A recent surge in lumber prices is contributing to the rising cost of home building in North Carolina.

There was a big uptick in lumber prices during the COVID-19 pandemic, as housebound residents took up home improvement projects. That normalized somewhat this past spring and summer. But lumber prices are once again soaring, due in large part to sanctions against Russia, the largest lumber exporter in the world.  

John Hatcher, executive director of the North Carolina Forestry Association, says that domestically, we've seen fewer sawmills in North Carolina combined with landowners holding on to their lumber due to low market prices following the 2008 recession. 

"So you have abundant supply, and you have limited capacity and high demand, and so that is why we are seeing lumber prices the way they are currently," says Hatcher. 

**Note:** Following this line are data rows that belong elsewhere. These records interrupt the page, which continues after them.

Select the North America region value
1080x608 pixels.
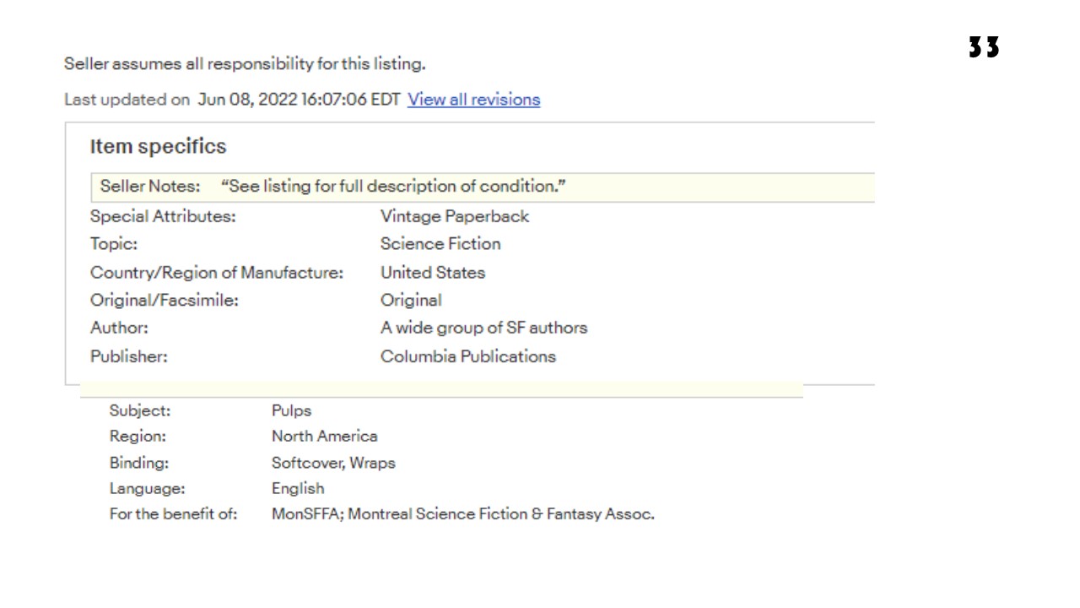(324, 437)

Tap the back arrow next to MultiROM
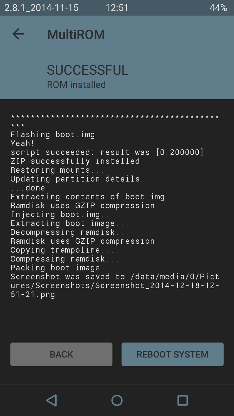[18, 34]
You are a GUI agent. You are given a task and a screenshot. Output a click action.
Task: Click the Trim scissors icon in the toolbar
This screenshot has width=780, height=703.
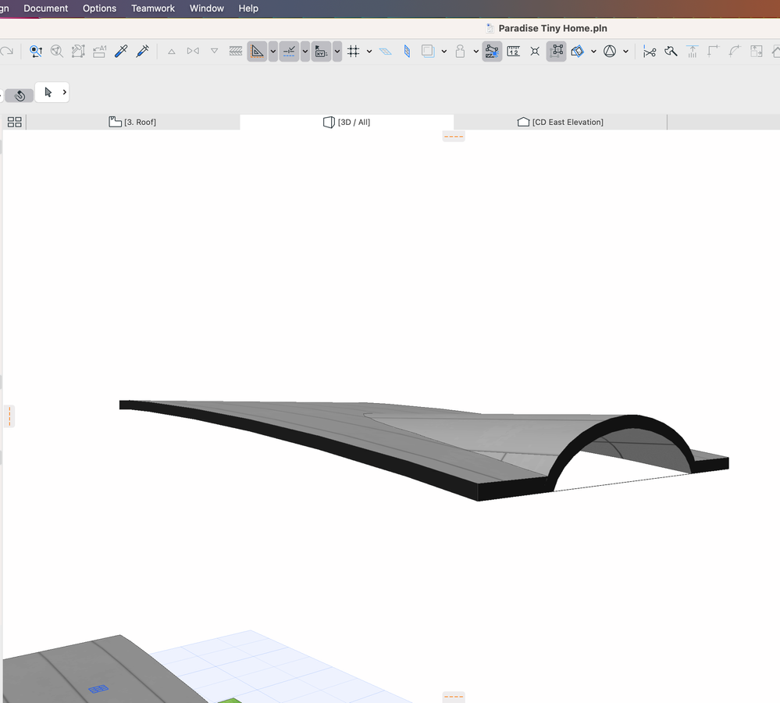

According to a CNBC report, the National Association of Home Builders estimates that a recent lumber price jump added nearly $19,000 to the price of a new home.

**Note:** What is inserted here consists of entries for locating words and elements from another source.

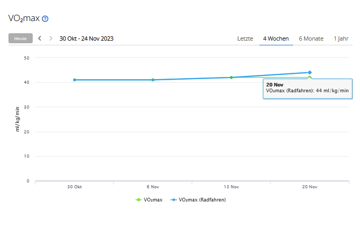Click the blue data point at 30 Okt

74,80
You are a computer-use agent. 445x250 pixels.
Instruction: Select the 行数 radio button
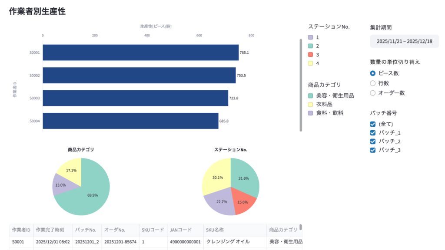pos(372,83)
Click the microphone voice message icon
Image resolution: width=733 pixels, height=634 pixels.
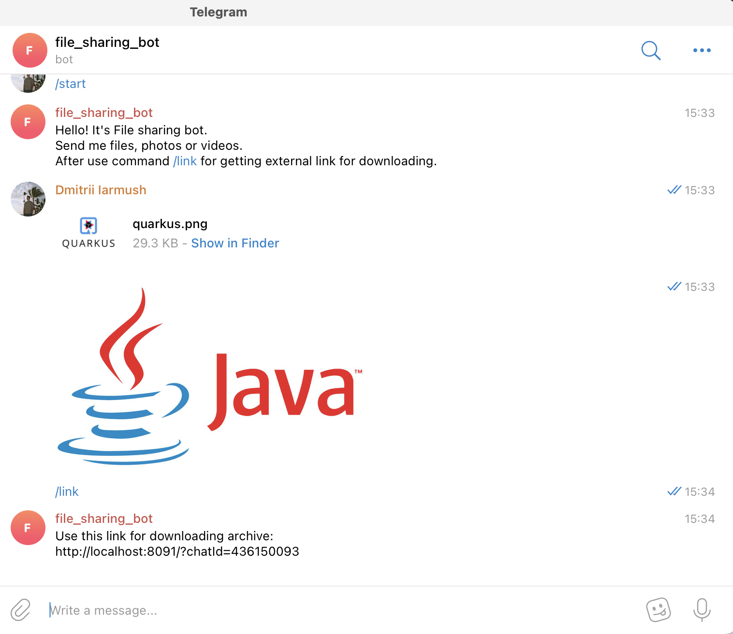pos(702,610)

Steven Webb is the director of legislative affairs and special projects with the North Carolina Home Builders Association. He says that in addition to the uptick in lumber prices, homebuilders are also facing rising costs for other materials along with labor and contractor shortages.

"We're really not in a good place right now," says Webb. "Our members are doing the best they can trying to produce the products with the materials that are available, and under the circumstances, but things are going to get more expensive for both renters and homebuyers."

Webb says he would like to see lawmakers make land-use changes with local governments, which could increase lot availability for forests and mills across the state.